Spectral Library Construction and Matching of MS/MS Spectra at Repository Scales
The characterization of proteins, peptides, metabolites, and natural products are crucial to the understanding biological processes, discovering biomarkers, and uncovering new therapeutic molecules. Tandem mass spectrometry (MS/MS) has proven to be a high throughput and sensitive tool to assay these molecules, whereby the fragmentation observed in the MS/MS spectra functions as a reproducible signature for each molecule. Thus, any acquisition of a molecule's MS/MS fragmentation can be aggregated into a reusable collection of observed and annotated MS/MS spectra known as a spectral library.
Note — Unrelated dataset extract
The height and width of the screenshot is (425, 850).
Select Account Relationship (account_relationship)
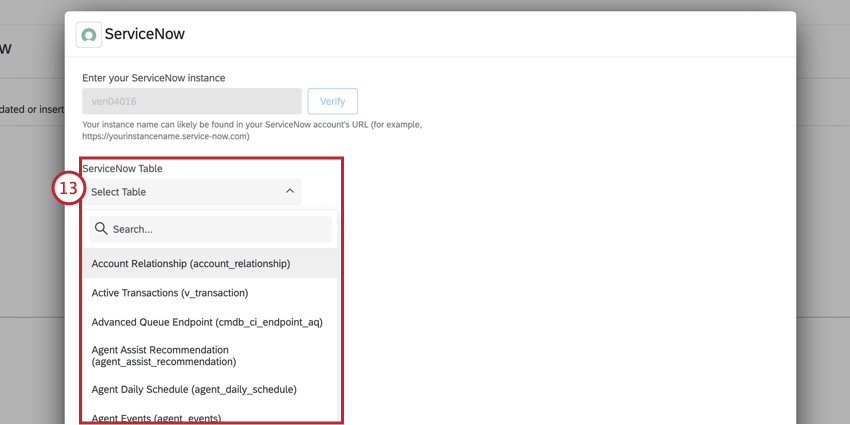pos(210,263)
Due to the reproducibility of a molecule's MS/MS spectrum, spectral libraries have gained traction as a resource for the sensitive identification of newly acquired MS/MS spectra. Thus, the utility of spectral libraries rests on the reliability of MS/MS similarity metrics as well as the quality and size of the libraries themselves.
In this dissertation we highlight the computational methods that were developed to enable the creation of spectral libraries for proteomics, metabolomics, and natural products discovery. These methods include the aggregation and analysis of the entire community's mass spectrometry data along with online computational resources that crowd-source the annotation and curation of specialized spectral libraries. Further, by leveraging repository scale mass spectrometry data, we have developed methods to assign statistical significance to spectral similarity metrics in order to enable the automated identification of MS/MS data by matching to spectral libraries.